Shortly after the 1st case of the covid-19 was reported in Kenya, the government introduced stern measures that would slow the spread of the virus in the country. Some of the measures include, partial lockdowns across counties, dusk to dawn curfew, restrictions on public gatherings, schools while others were advised to work from home.
Most small businesses in Kenya survive on providing services in such avenues such as public gatherings, weddings, providing accommodation services to long distance travelers, tickets to events, roadside snacks and meals, which with the temporary closures and dawn to dusk curfews meant they had to close business.
While at the time the government took several measures to limit the economic impact of COVID-19 on Kenyans by lowering the VAT rate, and reduced the turnover tax rate for SMEs, there was little impact felt by the businesses. Due to the financial fragility of many small businesses, the policy measures put in place would not salvage the situation.

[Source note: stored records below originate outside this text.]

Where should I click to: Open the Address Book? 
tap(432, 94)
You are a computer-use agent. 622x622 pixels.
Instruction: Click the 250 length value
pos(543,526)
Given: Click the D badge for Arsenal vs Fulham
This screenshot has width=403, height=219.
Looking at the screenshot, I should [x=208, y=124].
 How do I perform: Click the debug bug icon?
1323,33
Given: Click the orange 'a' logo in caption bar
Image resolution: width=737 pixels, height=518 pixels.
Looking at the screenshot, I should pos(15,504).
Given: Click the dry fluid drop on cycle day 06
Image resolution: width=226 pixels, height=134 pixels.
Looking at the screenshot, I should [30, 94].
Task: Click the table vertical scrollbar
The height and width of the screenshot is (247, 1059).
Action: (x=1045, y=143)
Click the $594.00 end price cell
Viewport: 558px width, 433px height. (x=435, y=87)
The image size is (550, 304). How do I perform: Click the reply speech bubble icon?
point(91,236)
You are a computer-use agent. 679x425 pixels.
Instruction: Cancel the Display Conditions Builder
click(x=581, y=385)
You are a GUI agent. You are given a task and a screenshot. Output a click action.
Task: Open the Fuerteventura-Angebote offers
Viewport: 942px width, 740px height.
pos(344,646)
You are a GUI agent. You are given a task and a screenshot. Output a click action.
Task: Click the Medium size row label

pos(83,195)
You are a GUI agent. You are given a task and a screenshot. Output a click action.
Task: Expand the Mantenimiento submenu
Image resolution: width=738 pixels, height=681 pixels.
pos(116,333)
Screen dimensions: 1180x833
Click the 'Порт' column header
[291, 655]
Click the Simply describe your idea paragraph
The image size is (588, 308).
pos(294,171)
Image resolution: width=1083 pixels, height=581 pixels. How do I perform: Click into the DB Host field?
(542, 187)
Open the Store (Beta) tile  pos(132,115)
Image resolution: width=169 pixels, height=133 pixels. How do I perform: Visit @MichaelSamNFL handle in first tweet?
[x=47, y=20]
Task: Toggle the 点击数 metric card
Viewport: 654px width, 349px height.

The long-term closures and measures have adversely affected most of the businesses that could not afford to adjust to the new normal. By September 2020, over 1.7 million Kenyans had lost jobs followed by months long hiring freeze by most companies. The job cuts translated to low purchasing patterns from customers as most would only afford basics which lead to most business closures. In the us for instance, 43 per cent of small businesses had closed by April 2020 with all closures cited to the pandemic.
Cessation of movement in and out of the major towns in Kenya affected income from retail business. Most of the businesses especially in the capital get their commodity from rural areas and neighboring countries which was quite complex with the lockdowns. As a result, small businesses had to take readjustment measures like price increment that further affected their operations.
The Georgetown University Initiative on Innovation, Development and Evaluation conducted a survey on the economic impact of the covid-19 pandemic on small retail shops in Nairobi indicate that cessation of movement and dust to dawn curfews affected sources of income. They interviewed 2,739 small retailers in eastlands district in Nairobi. Out of the number, Sixty-five percent of respondents reported that cessation of movement had negatively affected their commercial operations.
Very few MSMEs set aside financial reserves to meet future expenses and emergencies. Due to the economic crash through the pandemic period, more small business took up loans to survive the effects of the pandemic. Although most loan institutions removed loan borrowing bottlenecks to make it easy for small businesses to take up the loans, most of these businesses were operating on zero loans pre-pandemic.
Due to the hard economic crunch, most MSMEs also experienced lower demand for their products and services as a consequence of the pandemic. Another impact to note is the growth of online businesses. The covid-19 business disruptions made it possible for businesses to shift their operations online to survive. Especially during the march lockdown, online sales shot up as customers would prefer online purchase and delivery to the physical shopping. As the economy slowly takes a step back to normalcy, there’s a clear indication that small business will fully integrate both online and physical shops.